Ia mengatakan peristiwa itu bermula pada Selasa (31/3/2026) sekitar pukul 01.00 WIB. Berdasarkan rekaman CCTV dari pihak nagari, pelaku terlihat bolak-balik mengintai rumah korban yang berada di belakang SMKN 1 Palembayan hingga empat kali, sampai sekitar pukul 04.30 WIB.
“Sekitar pukul 04.30 WIB korban keluar rumah hendak mencari kucingnya. Saat itu korban bertemu dengan pelaku di depan rumah, kemudian pelaku langsung menyekap korban dengan tangan, lalu membantingnya ke aspal. Setelah korban terjatuh, pelaku kembali membenturkan kepala korban ke aspal sebanyak dua kali hingga korban meninggal dunia, dan menguburkannya,” ujarnya.
Pelaku Ditangkap
Ia mengatakan, berdasarkan rekaman CCTV, sekitar pukul 13.00 WIB pihaknya bersama warga mencurigai gerak-gerik seorang pria.
“Setelah dicocokkan dengan rekaman CCTV, pria tersebut merupakan pelaku yang sebelumnya ikut berbaur dengan warga saat proses evakuasi jenazah berlangsung. Pelaku inisial AL, usia 30 tahun, warga Jorong Sungai Puar. Pelaku ini juga sering mencuri di daerah tersebut,” ujarnya.
Alwizi Safriadi menyebut, berdasarkan keterangan pelaku, pembunuhan tersebut telah direncanakan. Pelaku mengaku memiliki dendam lama terhadap korban yang berkaitan dengan peristiwa pada tahun 2016, saat orang tua pelaku dituduh mencuri emas oleh korban.

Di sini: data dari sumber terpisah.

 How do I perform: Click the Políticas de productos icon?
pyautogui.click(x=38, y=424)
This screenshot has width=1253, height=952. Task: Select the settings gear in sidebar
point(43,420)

“Pelaku menyampaikan bahwa perbuatannya dipicu oleh dendam lama. Pelaku bermimpi bertemu orang tuanya yang meminta dirinya untuk membalaskan dendam kepada korban terkait tuduhan mencuri emas pada 2016. Hingga kini kami masih melakukan pendalaman penyelidikan terhadap kasus ini,” imbuhnya.